Begin Data for processing

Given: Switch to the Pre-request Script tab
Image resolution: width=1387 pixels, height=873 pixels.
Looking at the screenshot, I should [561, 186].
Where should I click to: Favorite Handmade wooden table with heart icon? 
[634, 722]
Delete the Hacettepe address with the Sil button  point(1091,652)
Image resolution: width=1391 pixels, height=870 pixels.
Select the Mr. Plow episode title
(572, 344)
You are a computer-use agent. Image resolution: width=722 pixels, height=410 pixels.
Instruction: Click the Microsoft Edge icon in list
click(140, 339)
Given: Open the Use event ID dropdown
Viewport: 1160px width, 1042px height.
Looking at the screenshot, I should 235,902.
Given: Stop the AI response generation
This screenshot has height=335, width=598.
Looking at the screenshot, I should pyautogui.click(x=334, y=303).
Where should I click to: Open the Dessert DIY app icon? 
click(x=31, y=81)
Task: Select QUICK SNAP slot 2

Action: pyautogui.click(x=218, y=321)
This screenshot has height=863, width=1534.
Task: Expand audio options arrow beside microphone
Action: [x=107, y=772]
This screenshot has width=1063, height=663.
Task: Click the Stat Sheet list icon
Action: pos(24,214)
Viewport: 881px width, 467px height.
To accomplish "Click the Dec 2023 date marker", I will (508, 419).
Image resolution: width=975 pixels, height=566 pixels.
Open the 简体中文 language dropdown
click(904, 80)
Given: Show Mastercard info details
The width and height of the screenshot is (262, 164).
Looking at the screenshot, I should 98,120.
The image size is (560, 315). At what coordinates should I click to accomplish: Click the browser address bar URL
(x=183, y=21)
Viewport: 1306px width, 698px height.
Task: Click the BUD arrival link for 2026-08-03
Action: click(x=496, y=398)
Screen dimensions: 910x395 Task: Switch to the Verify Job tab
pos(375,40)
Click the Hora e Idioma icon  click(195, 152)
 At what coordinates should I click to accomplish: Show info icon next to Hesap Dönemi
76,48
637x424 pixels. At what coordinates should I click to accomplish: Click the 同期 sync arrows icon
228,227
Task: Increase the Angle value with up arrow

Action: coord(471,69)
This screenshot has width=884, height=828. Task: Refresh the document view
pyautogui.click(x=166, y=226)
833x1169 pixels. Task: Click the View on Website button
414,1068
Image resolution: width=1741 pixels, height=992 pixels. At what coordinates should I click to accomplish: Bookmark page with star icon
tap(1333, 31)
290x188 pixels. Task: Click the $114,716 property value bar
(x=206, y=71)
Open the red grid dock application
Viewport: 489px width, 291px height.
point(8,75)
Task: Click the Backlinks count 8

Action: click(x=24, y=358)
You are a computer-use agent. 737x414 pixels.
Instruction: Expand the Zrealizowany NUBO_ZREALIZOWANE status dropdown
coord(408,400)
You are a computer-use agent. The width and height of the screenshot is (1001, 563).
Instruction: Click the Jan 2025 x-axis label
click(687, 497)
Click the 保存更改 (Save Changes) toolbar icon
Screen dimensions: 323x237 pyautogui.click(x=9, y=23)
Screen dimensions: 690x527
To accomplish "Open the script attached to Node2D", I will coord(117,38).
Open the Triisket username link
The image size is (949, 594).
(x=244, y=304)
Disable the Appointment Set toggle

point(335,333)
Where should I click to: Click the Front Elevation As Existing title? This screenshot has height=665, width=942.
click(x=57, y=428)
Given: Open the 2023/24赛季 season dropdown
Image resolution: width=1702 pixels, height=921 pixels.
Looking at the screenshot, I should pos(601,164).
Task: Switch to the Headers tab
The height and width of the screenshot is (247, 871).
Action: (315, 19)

End Data for processing

Rewrite all of the data above as a numbered list, one line per item, leaving out the blank lines.

1. Given: Switch to the Pre-request Script tab
2. Image resolution: width=1387 pixels, height=873 pixels.
3. Looking at the screenshot, I should [561, 186].
4. Where should I click to: Favorite Handmade wooden table with heart icon? 
5. [634, 722]
6. Delete the Hacettepe address with the Sil button  point(1091,652)
7. Image resolution: width=1391 pixels, height=870 pixels.
8. Select the Mr. Plow episode title
9. (572, 344)
10. You are a computer-use agent. Image resolution: width=722 pixels, height=410 pixels.
11. Instruction: Click the Microsoft Edge icon in list
12. click(140, 339)
13. Given: Open the Use event ID dropdown
14. Viewport: 1160px width, 1042px height.
15. Looking at the screenshot, I should 235,902.
16. Given: Stop the AI response generation
17. This screenshot has height=335, width=598.
18. Looking at the screenshot, I should pyautogui.click(x=334, y=303).
19. Where should I click to: Open the Dessert DIY app icon? 
20. click(x=31, y=81)
21. Task: Select QUICK SNAP slot 2
22. Action: pyautogui.click(x=218, y=321)
23. This screenshot has height=863, width=1534.
24. Task: Expand audio options arrow beside microphone
25. Action: [x=107, y=772]
26. This screenshot has width=1063, height=663.
27. Task: Click the Stat Sheet list icon
28. Action: pos(24,214)
29. Viewport: 881px width, 467px height.
30. To accomplish "Click the Dec 2023 date marker", I will (508, 419).
31. Image resolution: width=975 pixels, height=566 pixels.
32. Open the 简体中文 language dropdown
33. click(904, 80)
34. Given: Show Mastercard info details
35. The width and height of the screenshot is (262, 164).
36. Looking at the screenshot, I should 98,120.
37. The image size is (560, 315). At what coordinates should I click to accomplish: Click the browser address bar URL
38. (x=183, y=21)
39. Viewport: 1306px width, 698px height.
40. Task: Click the BUD arrival link for 2026-08-03
41. Action: click(x=496, y=398)
42. Screen dimensions: 910x395 Task: Switch to the Verify Job tab
43. pos(375,40)
44. Click the Hora e Idioma icon  click(195, 152)
45.  At what coordinates should I click to accomplish: Show info icon next to Hesap Dönemi
46. 76,48
47. 637x424 pixels. At what coordinates should I click to accomplish: Click the 同期 sync arrows icon
48. 228,227
49. Task: Increase the Angle value with up arrow
50. Action: coord(471,69)
51. This screenshot has width=884, height=828. Task: Refresh the document view
52. pyautogui.click(x=166, y=226)
53. 833x1169 pixels. Task: Click the View on Website button
54. 414,1068
55. Image resolution: width=1741 pixels, height=992 pixels. At what coordinates should I click to accomplish: Bookmark page with star icon
56. tap(1333, 31)
57. 290x188 pixels. Task: Click the $114,716 property value bar
58. (x=206, y=71)
59. Open the red grid dock application
60. Viewport: 489px width, 291px height.
61. point(8,75)
62. Task: Click the Backlinks count 8
63. Action: click(x=24, y=358)
64. You are a computer-use agent. 737x414 pixels.
65. Instruction: Expand the Zrealizowany NUBO_ZREALIZOWANE status dropdown
66. coord(408,400)
67. You are a computer-use agent. The width and height of the screenshot is (1001, 563).
68. Instruction: Click the Jan 2025 x-axis label
69. click(687, 497)
70. Click the 保存更改 (Save Changes) toolbar icon
71. Screen dimensions: 323x237 pyautogui.click(x=9, y=23)
72. Screen dimensions: 690x527
73. To accomplish "Open the script attached to Node2D", I will coord(117,38).
74. Open the Triisket username link
75. The image size is (949, 594).
76. (x=244, y=304)
77. Disable the Appointment Set toggle
78. point(335,333)
79. Where should I click to: Click the Front Elevation As Existing title? This screenshot has height=665, width=942.
80. click(x=57, y=428)
81. Given: Open the 2023/24赛季 season dropdown
82. Image resolution: width=1702 pixels, height=921 pixels.
83. Looking at the screenshot, I should pos(601,164).
84. Task: Switch to the Headers tab
85. The height and width of the screenshot is (247, 871).
86. Action: (315, 19)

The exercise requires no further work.